• Task directions:
Reproduce the data from its beginning through the line containing "Looking at the", substituting "vertical ellipsis" for "three-dot" and leaving everything else unchanged. Omit the pictures from your answer.

• Input material:
────────────────────

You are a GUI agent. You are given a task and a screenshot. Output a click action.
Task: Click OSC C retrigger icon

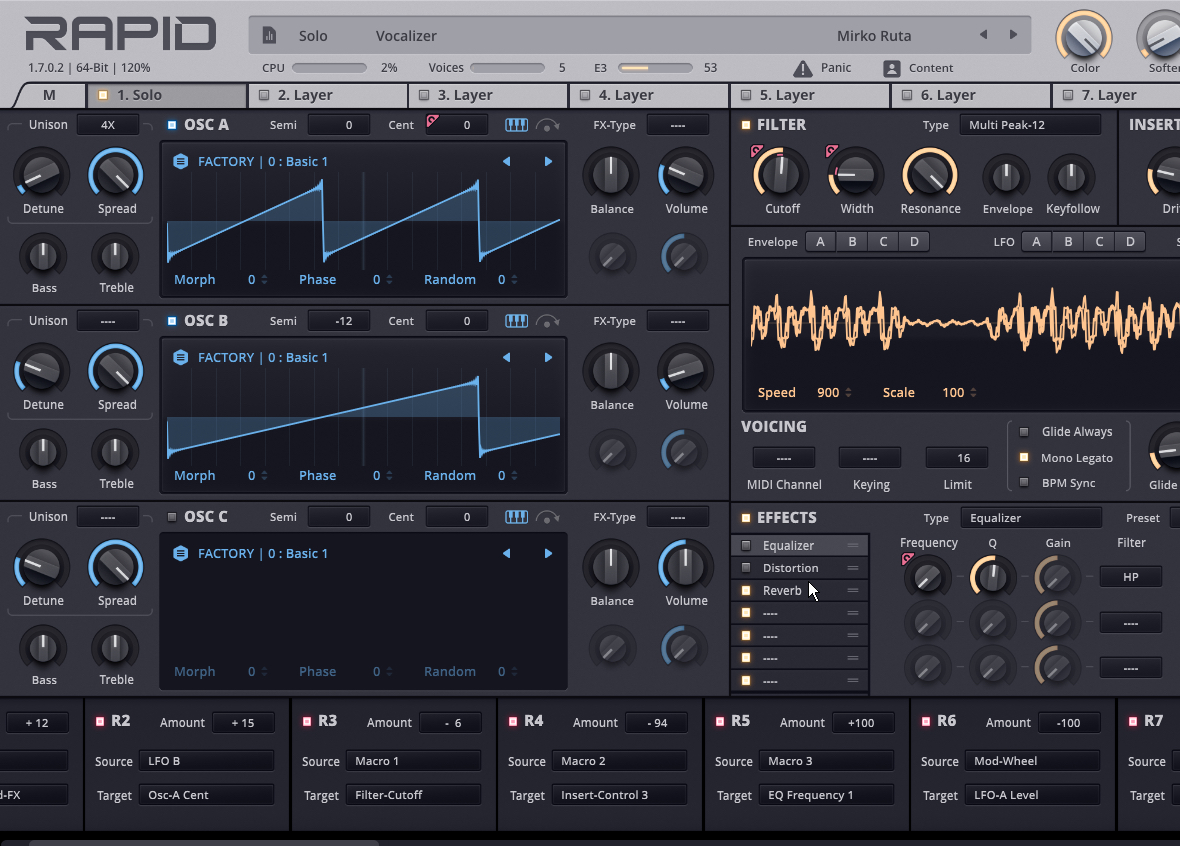[x=548, y=517]
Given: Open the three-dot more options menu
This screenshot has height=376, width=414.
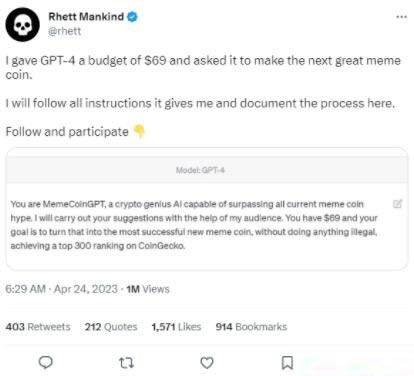Looking at the screenshot, I should (401, 17).
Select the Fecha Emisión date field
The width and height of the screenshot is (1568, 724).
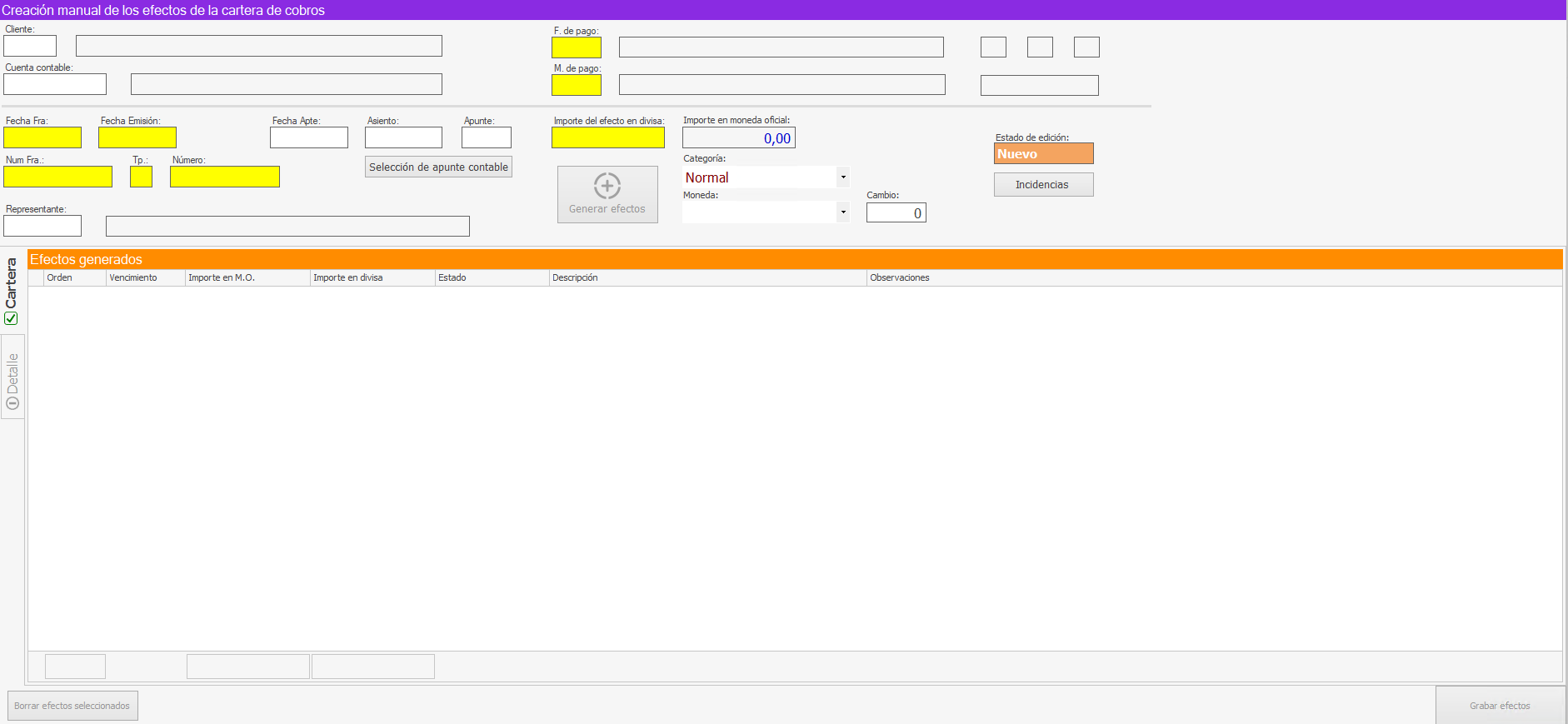point(137,137)

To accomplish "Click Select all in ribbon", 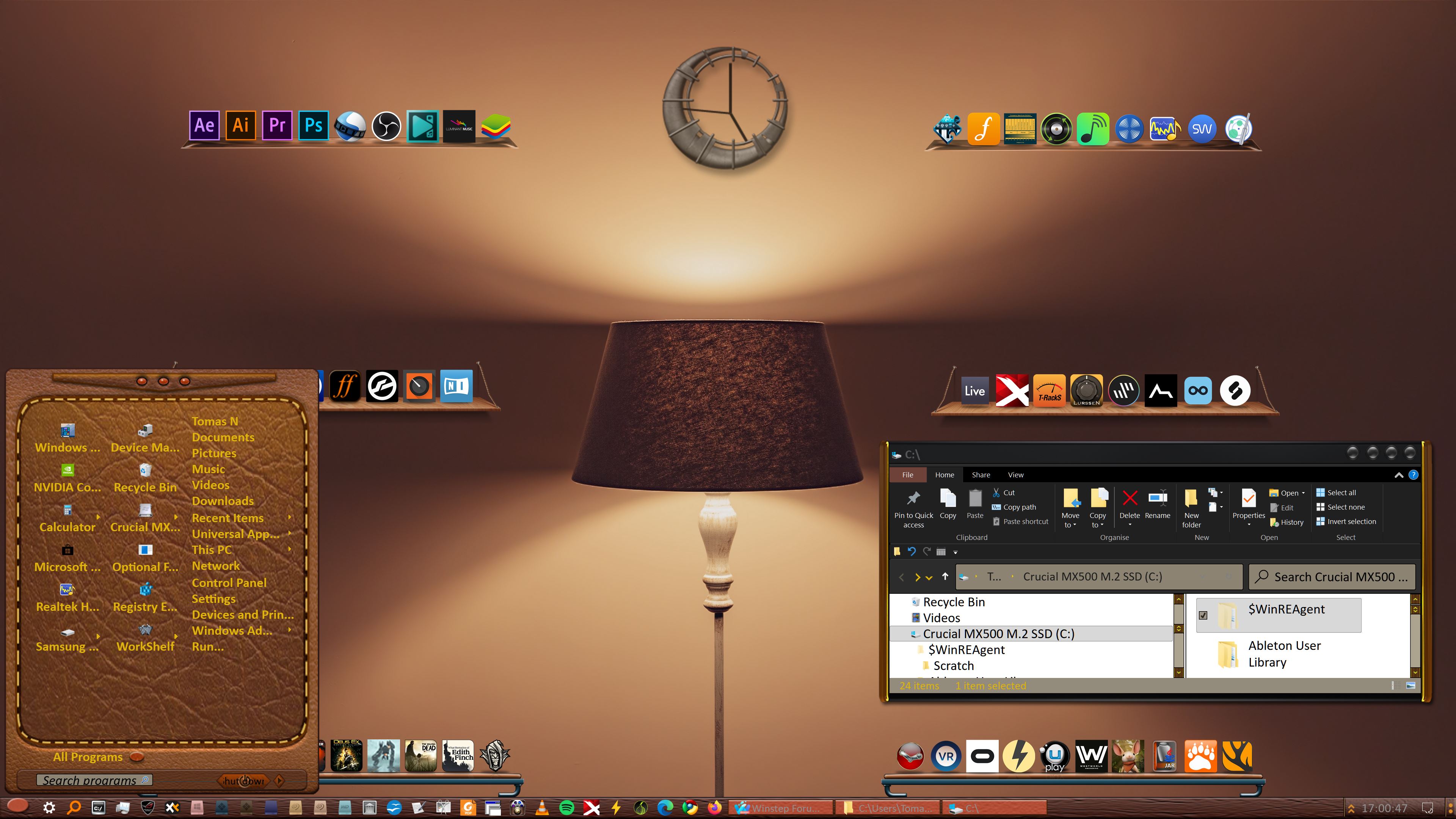I will [1341, 493].

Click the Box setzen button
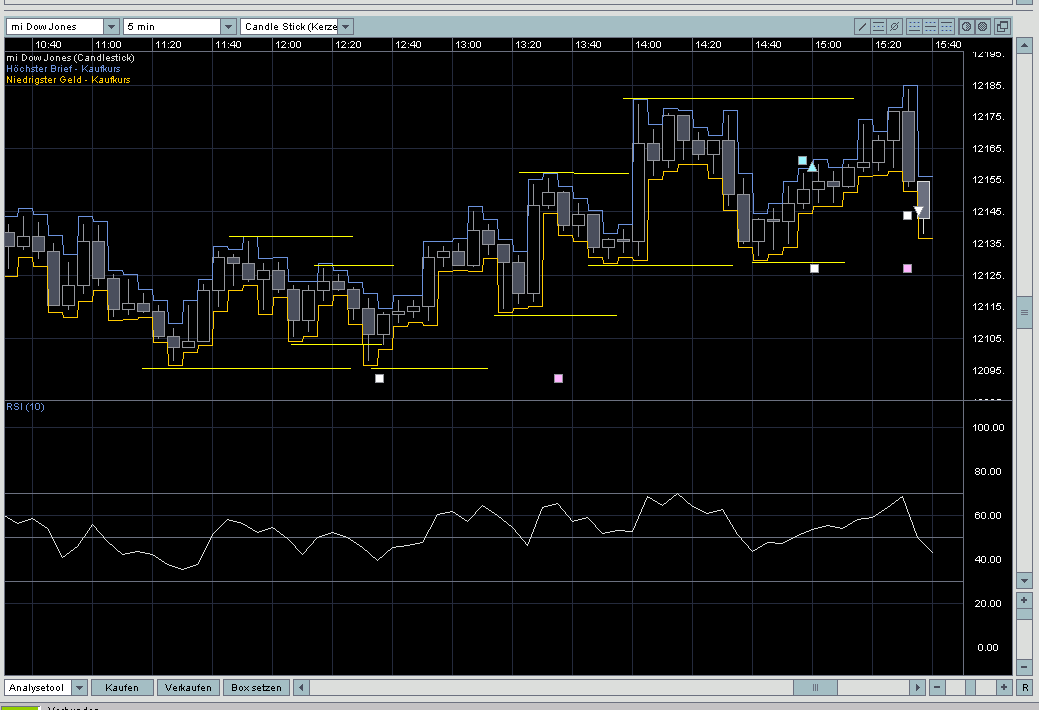pos(256,688)
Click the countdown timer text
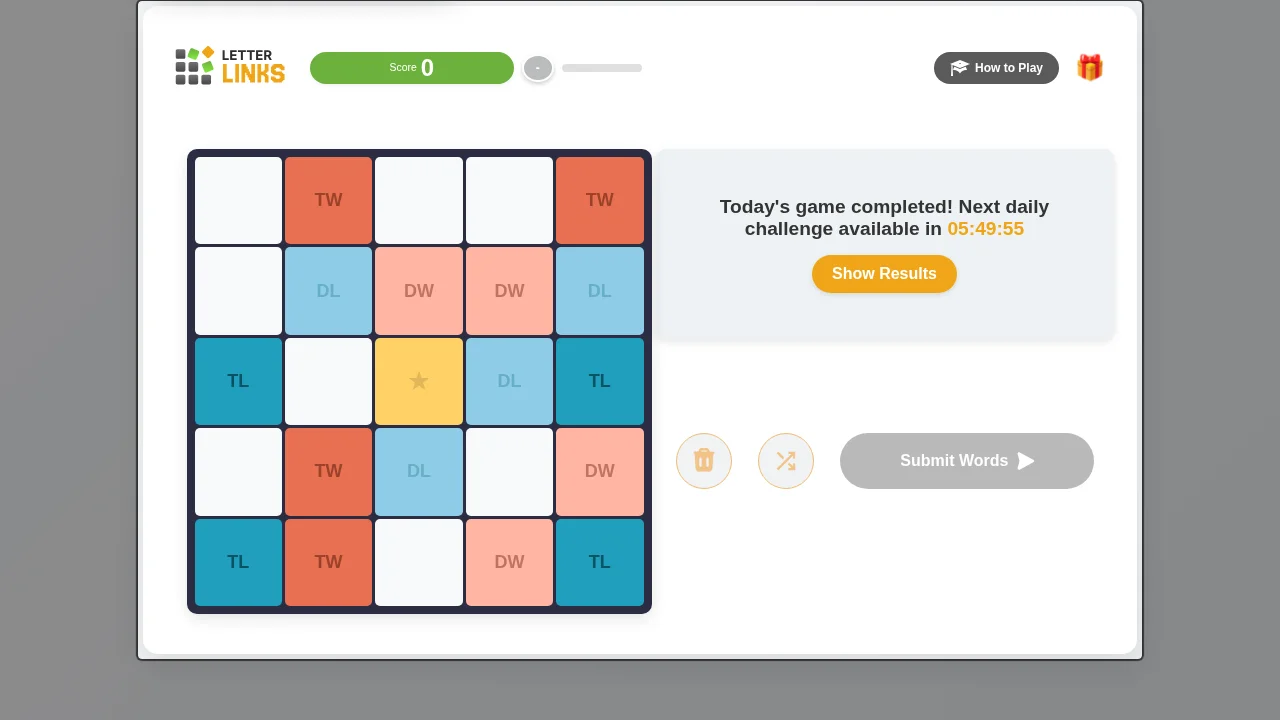Image resolution: width=1280 pixels, height=720 pixels. pos(985,229)
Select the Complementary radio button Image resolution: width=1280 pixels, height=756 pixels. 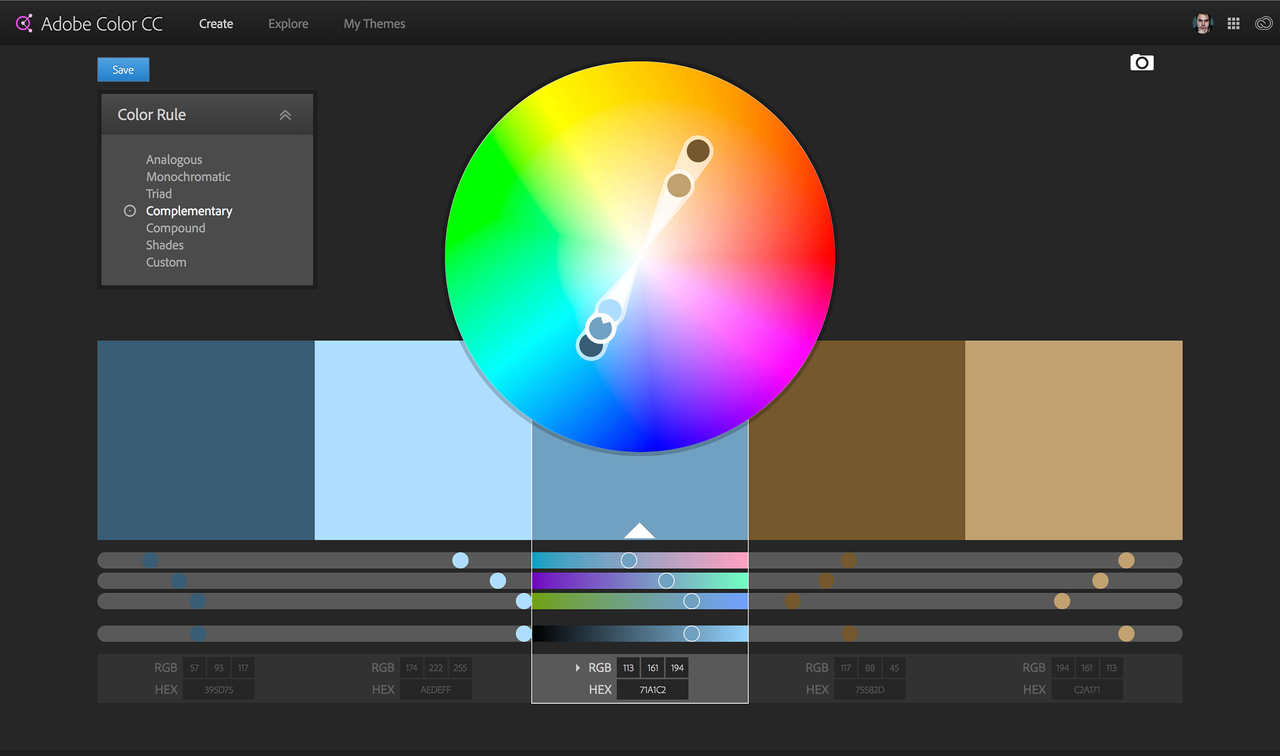(130, 210)
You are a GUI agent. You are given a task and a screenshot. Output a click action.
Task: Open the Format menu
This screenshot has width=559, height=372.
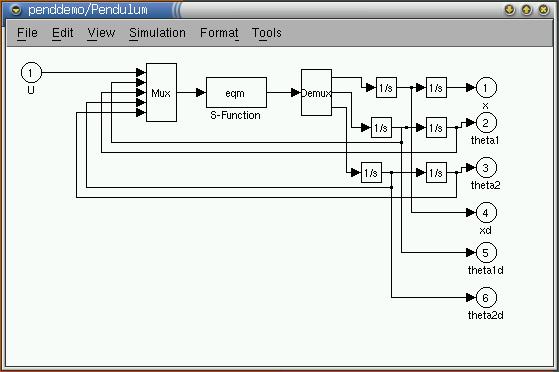coord(219,33)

────────────────────

• Exercise output:
You are a GUI agent. You are given a task and a screenshot. Output a click action.
Task: Click OSC C retrigger icon

[x=548, y=517]
Given: Open the vertical ellipsis more options menu
This screenshot has height=376, width=414.
Looking at the screenshot, I should (401, 17).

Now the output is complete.